LOS ANGELES – UPS is asking a judge to vacate a $5.45 million award given to one of its former drivers in his whistleblower retaliation suit, arguing the case should have been decided by the National Labor Relations Board instead of the courts.
A Los Angeles Superior Court jury deliberated for only a matter of hours before finding in favor of Richard Galvan on March 6. In court papers filed Wednesday ahead of a June 20 hearing, UPS attorneys maintain the issues in Galvan’s case should have been addressed by the NLRB instead of in a California state court.
“The court here lacks subject matter jurisdiction over this action, which actually or arguably involves issues that may be heard only by the National Labor Relations Board,” UPS lawyers argue in their court papers. “Galvan knows it. His counsel tried to avoid this fatal defect by proposing an improper instruction, which required the jury to improperly assume his claim is not based on his union activity even though Galvan unequivocally testified that his termination resulted from his history of union activism and position in union contract negotiations.”

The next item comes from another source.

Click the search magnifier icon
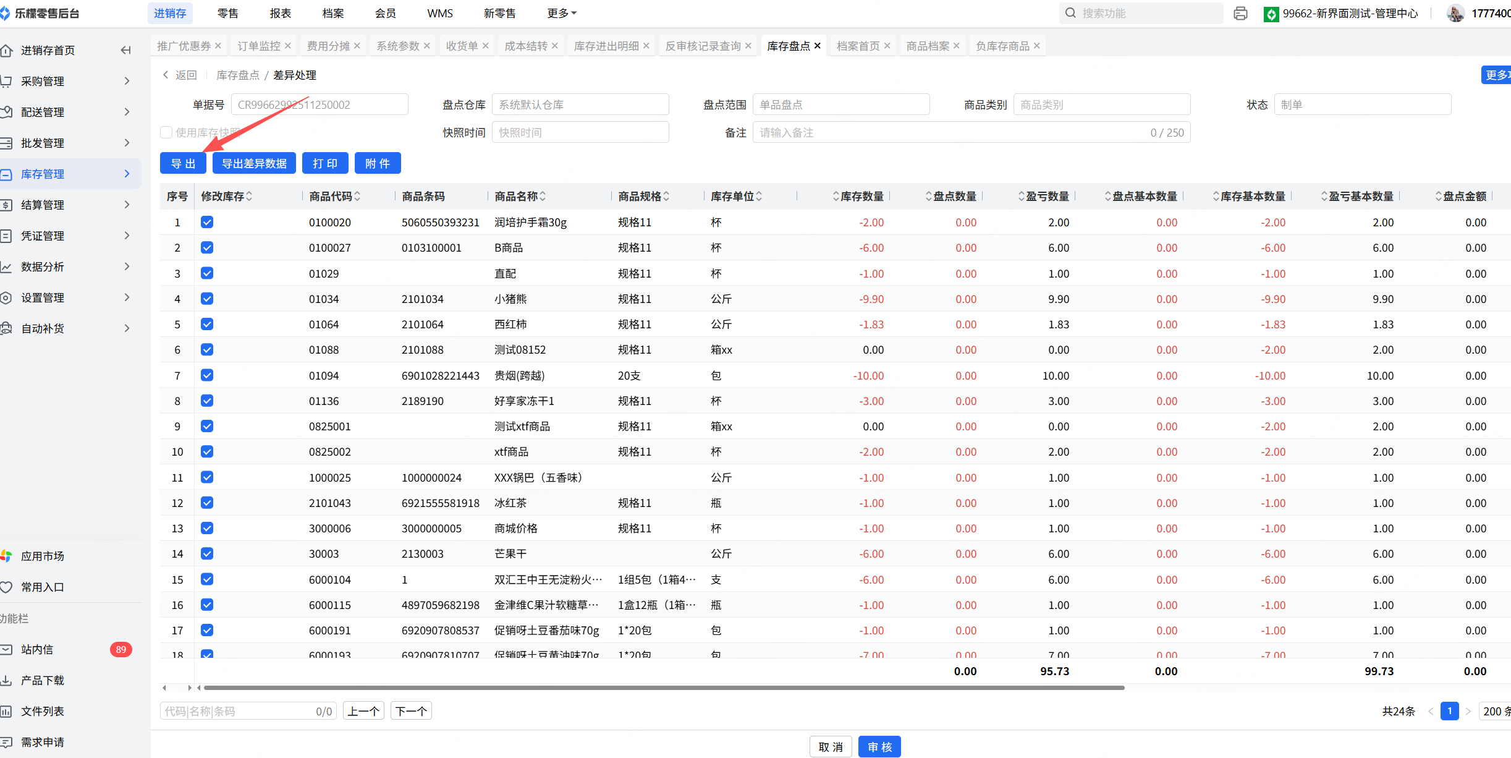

When Galvan realized that he should have brought an unfair labor practice charge before the NLRB rather than file a lawsuit in state court, he “tried to tapdance his way to a viable claim by asserting, in a total departure from his prior sworn testimony and discovery answers, that his claim was based on activities he characterizes as peripheral to the NLRB…,” UPS attorneys further argue in their court papers.
To get around the preemption obstacle, Galvan sought a jury instruction “reimaging his claim in an attempt to sequester union activity,” according to the UPS attorneys’ court papers.
According to Galvan’s suit, he was hired at UPS in October 1986 and throughout his employment was a member of Teamsters Local 396, serving as union steward starting in 2000, the suit stated. Galvan was fired in January 2017 and was a big-rig driver at the time.
Galvan, now in his mid-50s, alleged that UPS cut back his hours and discriminated against him because of an injury and due to his age. He maintained that younger workers with less seniority were taking some of his shifts as of August 2016 and that when he filed a grievance, the discrimination increased.
Galvan also maintained he was assaulted by a co-worker with a known history of violence while the plaintiff was participating in workers’ rights activism in an employee parking lot. The assailant was never disciplined, according to the suit filed in April 2018.
In their court papers, UPS attorneys denied Galvan was subjected to retaliation.
“Indeed, the evidence shows that Galvan raised hundreds of concerns throughout his 30-plus years of employment with UPS and was never subjected to any forms of retaliation for making such complaints,” the UPS lawyers argued in their court papers.
Galvan was fired because he was found to have “engaged in proven dishonesty” after an internal investigation and the decision was upheld by a neutral arbitrator in a union grievance hearing where several witnesses testified, including the plaintiff, according to the UPS attorneys’ court papers.
UPS did not authorize the co-worker’s alleged attack on Galvan, the UPS lawyers further state in their court papers.